If navigation is turning out easier than expected, the walking is harder, even along the river. Rocks the size of baseballs twist and roll under foot. The flat river bottom, carved by vast glaciers, means that water never fills the valley wall to wall. Instead it wanders in braids back and forth between the walls. Which means that there’s no sure way to travel without crossing braid after braid. Jumping a lazy trickle is a piece of cake, but we are regularly crossing streams deeper than our boots are high. Soon, we give up keeping our feet dry and just squelch forward until the water in our boots warms up.
That’s fine as far as it goes, but river fording isn’t just a matter of wet feet.

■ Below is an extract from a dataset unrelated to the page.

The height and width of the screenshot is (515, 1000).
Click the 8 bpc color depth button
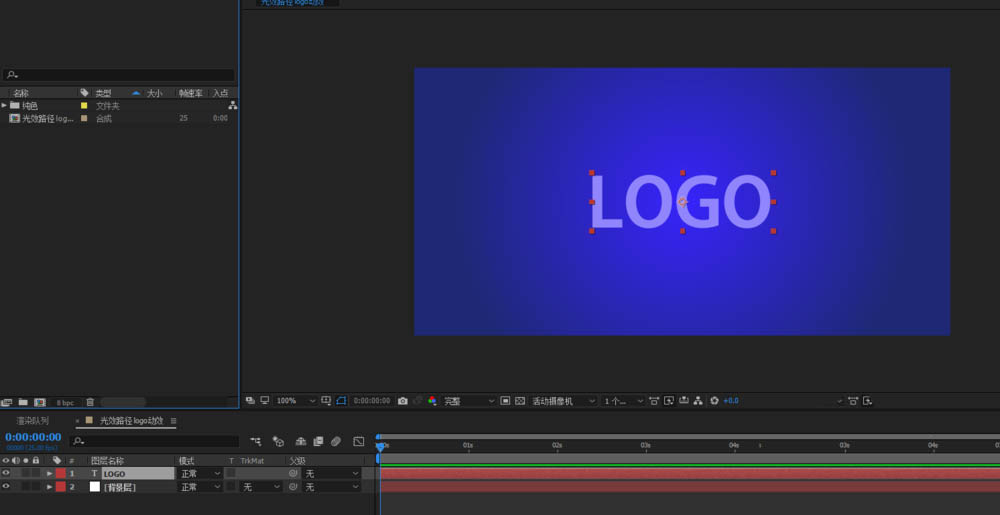click(65, 402)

Crossing a swift river with water that reaches your knees is risky. Water that reaches your thighs is life threatening. And if it reaches your crotch, you’re probably going to be washed away, hopefully to a gravel bar that allows you to climb out. (Not everyone does; apart from climbers on Denali, most backcountry fatalities are drownings.) Today’s river is well-behaved, though, and wet feet are the only thing we have to worry about. Today, anyway. Denali has a good deal more river drama in store for us.
Meanwhile, we’ve got other worries. This is grizzly country, and even before leaving the road, we spot our first – a big golden bear, almost white, foraging on one of the green islands in the riverbed below. The distance is comforting for a while but grows less so once we hit the river, hiking right by that island.
By then, though, Big Blondie has moved on. Bears are just entering a season of frantic hunger, spending almost 24 hours a day searching for food to build their stores of fat for the winter. With berry season in full swing, the bears move with a kind of purposeful randomness, lunging first one way and then the next to reach the branches with the most berries. Later, we find evidence of just how enthusiastic they are about berries -- a recent bear scat (better known, perhaps, as bear poop). This one looks like a loose chocolate berry mousse, heavy on the berries.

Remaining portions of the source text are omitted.